THEY DON’T HANG WAR CRIMINALS ANY MORE – DO THEY?
1h 27m
David Irving speaks at Alvin, Texas, on November 29, 2003.
THE OPENING BOMBARDMENT of targets in Baghdad in April 2003, the new millennium’s first Oil War and act of naked aggression. The unprovoked Western attack on Iraq began with a deliberate flash-bang display of over-dazzling pyrotechnics for the benefit of the broadcast media: At the command of his “neo-Con” advisors, US President George W Bush hoped to “shock and awe” the enemy peoples into surrender.
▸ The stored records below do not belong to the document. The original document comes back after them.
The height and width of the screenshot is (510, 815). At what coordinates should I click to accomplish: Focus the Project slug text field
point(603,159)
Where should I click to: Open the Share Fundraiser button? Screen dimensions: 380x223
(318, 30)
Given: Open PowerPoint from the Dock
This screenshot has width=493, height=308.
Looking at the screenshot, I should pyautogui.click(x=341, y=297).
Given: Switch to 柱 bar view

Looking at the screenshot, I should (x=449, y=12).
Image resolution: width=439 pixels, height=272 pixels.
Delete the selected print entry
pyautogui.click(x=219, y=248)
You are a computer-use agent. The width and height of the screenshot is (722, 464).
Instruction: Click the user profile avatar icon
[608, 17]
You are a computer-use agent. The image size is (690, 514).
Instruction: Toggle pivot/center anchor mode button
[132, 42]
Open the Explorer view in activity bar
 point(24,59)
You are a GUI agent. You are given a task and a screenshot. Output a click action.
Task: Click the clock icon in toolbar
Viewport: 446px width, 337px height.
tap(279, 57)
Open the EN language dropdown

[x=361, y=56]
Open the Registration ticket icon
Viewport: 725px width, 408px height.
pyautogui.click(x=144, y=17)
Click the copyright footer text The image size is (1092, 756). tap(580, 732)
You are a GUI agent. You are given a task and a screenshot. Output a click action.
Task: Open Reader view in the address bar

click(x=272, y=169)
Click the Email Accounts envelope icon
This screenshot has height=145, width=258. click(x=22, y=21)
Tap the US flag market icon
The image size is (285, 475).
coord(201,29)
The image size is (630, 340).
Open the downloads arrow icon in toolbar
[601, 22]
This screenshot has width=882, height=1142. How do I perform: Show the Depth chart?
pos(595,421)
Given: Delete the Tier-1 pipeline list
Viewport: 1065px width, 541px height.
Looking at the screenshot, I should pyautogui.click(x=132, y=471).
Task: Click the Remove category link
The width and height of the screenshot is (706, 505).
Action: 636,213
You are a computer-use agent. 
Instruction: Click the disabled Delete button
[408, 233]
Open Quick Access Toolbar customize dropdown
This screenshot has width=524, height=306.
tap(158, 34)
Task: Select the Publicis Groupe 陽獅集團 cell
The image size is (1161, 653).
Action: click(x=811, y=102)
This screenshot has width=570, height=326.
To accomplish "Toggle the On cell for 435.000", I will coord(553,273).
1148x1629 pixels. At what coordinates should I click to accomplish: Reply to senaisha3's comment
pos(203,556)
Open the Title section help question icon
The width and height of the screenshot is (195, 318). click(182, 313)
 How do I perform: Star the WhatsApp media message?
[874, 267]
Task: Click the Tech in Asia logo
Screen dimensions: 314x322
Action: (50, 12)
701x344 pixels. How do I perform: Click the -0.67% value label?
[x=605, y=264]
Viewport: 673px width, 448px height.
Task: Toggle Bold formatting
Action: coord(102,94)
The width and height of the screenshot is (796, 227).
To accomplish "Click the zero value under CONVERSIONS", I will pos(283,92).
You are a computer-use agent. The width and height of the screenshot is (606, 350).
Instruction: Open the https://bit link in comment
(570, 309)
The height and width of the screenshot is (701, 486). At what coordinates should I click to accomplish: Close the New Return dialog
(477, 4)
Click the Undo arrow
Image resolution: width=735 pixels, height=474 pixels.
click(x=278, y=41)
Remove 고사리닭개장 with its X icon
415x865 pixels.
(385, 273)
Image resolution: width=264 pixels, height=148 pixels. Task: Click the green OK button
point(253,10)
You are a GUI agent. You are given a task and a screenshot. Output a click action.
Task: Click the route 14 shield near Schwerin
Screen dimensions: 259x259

Half a million Iraqi civilians died in Bush’s 2003 war. The American commander dismissed questions, saying, “We don’t do body counts.” The war turned ugly, as partisans (renamed “insurgents” by Washington) rose from the sands and fought back against overwhelming odds. Using methods undreamed in earlier conflicts, women who had lost their men and families to the superpowers donned belts of explosives and introduced a new phrase, “suicide bombers,” to the horrifying glossary of war.
On April 11, 2003, The Washington Post revealed that US troops had discovered David Irving’s flagship work, Hitler’s War, in the bedside reading of Saddam Hussein’s deputy, the Oxford-educated Tariq Aziz. It relates how the Soviet people rose in 1941 to defeat the mightiest invading army on earth – by an insurgency. (Thanks to protests from the Anti-Defamation League, Irving’s book had been withdrawn from the libraries of the famed US military academies at West Point, Annapolis, and Colorado Springs.)
DAVID IRVING is the author of many books on wars, war crimes, and those who commit and prosecute them. His book Nuremberg, The Last Battle, told the inside story of the International Military Tribunal, based on private diaries and papers, including exclusive papers made available by the family of the chief US prosecutor, Robert H Jackson – “one of my idols,” says Irving: “A lawyer and idealist. He thought you could litigate an end to all wars of aggression and lived to see his Government prove him wrong.”